Continue the forum thread about passing an empty tensor as dummy input so that ONNX export needs only one graph, starting right after its final post.

▸ DOCUMENT:
--- Begin ---
I am so very grateful for your time. The references are of great help. I am looking forward to the merged decoder feature :slight_smile:

Hi @fxmarty ,

Can we use a torch.empty((a, b, c)) as a dummy input? If it’s possible, there is no need to create two separate graphs. Do I miss anything here?

Sorry I missed your messages!

The thing is that you need to go into some controlflows only if a past key value has already been computed. If you have not, you must not go into it.

And doing something like:

a = torch.empty(5, 10)
b = torch.rand(5, 1)
res = torch.cat([a, b], dim=1)

unfortunately does not help.

1 Like

Thank you for the time you’ve taken to support me as always.

The implication seems to be “We cannot modify the source code of the model implementation, so we have to go into different branches.”

But if we remove the if-condtion, and pass in an empty tensor. Won’t the graph be exactly the same?

Oh I see what you mean - using something like torch.empty(1, 0, 4, 16)?

I haven’t tested, but it could be that a single graph is enough then:

a = torch.empty(1, 0, 10, 14)
b = torch.rand(1, 12, 10, 14)
res = torch.cat([a, b], dim=1)

Not sure if torch.onnx.export would treat that right, but it could work!
--- End ---
Text and element pointing records
--- Begin ---
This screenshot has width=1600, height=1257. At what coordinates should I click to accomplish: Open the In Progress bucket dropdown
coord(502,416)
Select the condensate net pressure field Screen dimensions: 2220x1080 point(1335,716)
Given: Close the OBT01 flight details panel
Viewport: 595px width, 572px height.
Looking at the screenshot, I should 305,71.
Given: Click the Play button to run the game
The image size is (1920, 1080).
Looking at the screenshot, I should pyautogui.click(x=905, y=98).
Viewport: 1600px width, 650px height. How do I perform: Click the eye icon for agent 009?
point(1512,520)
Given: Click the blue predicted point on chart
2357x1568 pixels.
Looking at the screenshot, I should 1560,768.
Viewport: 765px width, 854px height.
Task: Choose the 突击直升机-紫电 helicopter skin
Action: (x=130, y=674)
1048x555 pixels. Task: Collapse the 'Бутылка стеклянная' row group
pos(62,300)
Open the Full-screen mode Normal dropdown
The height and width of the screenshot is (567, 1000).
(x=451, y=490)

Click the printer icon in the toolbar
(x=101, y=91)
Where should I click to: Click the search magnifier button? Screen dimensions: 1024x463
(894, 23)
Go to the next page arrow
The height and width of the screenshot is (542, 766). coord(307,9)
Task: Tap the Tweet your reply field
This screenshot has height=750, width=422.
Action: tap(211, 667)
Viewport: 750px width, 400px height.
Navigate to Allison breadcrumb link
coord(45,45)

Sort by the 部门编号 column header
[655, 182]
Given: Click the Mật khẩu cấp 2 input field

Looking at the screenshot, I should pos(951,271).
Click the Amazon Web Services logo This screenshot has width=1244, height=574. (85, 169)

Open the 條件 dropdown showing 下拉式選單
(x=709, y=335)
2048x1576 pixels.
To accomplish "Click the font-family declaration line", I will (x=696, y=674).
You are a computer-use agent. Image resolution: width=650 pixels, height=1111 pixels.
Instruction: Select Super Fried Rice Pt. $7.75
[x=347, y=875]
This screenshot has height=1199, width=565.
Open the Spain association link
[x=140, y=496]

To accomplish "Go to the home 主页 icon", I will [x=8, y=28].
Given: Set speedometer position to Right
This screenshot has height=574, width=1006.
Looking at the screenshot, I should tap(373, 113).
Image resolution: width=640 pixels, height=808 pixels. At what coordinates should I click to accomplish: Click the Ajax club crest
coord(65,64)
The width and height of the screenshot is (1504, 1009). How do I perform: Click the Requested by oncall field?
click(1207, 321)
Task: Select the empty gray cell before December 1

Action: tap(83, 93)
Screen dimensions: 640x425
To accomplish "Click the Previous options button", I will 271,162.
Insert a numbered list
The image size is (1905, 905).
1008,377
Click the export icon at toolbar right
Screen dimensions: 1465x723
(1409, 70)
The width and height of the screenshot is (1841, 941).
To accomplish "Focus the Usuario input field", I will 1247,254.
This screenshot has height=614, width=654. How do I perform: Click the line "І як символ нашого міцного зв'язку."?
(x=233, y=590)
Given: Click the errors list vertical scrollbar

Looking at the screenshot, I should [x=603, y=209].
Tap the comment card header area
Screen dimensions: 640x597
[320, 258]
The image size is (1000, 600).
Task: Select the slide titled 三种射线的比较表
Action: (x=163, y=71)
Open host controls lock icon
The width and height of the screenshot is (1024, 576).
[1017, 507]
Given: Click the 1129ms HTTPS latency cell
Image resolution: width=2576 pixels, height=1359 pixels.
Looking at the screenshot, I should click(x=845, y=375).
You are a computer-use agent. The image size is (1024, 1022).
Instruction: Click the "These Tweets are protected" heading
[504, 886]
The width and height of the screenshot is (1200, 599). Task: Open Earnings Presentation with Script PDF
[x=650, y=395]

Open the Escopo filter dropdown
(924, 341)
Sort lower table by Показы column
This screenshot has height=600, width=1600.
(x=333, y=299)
--- End ---
▸ OUTPUT BELOW:
But indeed - in Optimum we inherit from the code of transformers that in some cases can not be modified due to code legacy, unfortunately.

By the way, the merge decoder without/with past PR has been merged: https://github.com/huggingface/optimum/pull/647
There are a few remaining things to do: Merged ONNX decoder next steps · Issue #784 · huggingface/optimum · GitHub

1 Like

ONNX seems to handle this correctly!

import torch
import onnxruntime as ort


class Model(torch.nn.Module):
    def __init__(self) -> None:
        super().__init__()

    def forward(self, x: torch.Tensor):
        y = torch.zeros((1, 2, 4)).to(x.device)
        return torch.cat((x, y), dim=1)

model = Model()
scripted = torch.jit.script(model)

real_x = torch.ones((1, 1, 4)).to("cuda")
fake_x = torch.empty((1, 0, 4)).to("cuda")

print("Output of model with a real input:")
print(model(real_x))
print(model(real_x).shape)
print("-" * 20)

print("Output of model with a fake input:")
print(model(fake_x))
print(model(fake_x).shape)
print("-" * 20)

model_path = "simple_model.onnx"

torch.onnx.export(
    model,
    real_x,
    model_path,
    input_names=["x"],
    output_names=["y"],
    opset_version=16,
    dynamic_axes={
        "x": {1: "sequence"},
        "y": {1: "sequence"},
    }
)

session = ort.InferenceSession(model_path, providers=["CUDAExecutionProvider"])


print("Output of ONNX with a real input:")
real_y = session.run(None, {"x": real_x.cpu().numpy()})[0]
print(real_y)
print(real_y.shape)
print("-" * 20)

print("Output of ONNX with a fake input:")
fake_y = session.run(None, {"x": fake_x.cpu().numpy()})[0]
print(fake_y)
print(fake_y.shape)
print("-" * 20)
Output of model with a real input:
tensor([[[1., 1., 1., 1.],
         [0., 0., 0., 0.],
         [0., 0., 0., 0.]]], device='cuda:0')
torch.Size([1, 3, 4])
--------------------
Output of model with a fake input:
tensor([[[0., 0., 0., 0.],
         [0., 0., 0., 0.]]], device='cuda:0')
torch.Size([1, 2, 4])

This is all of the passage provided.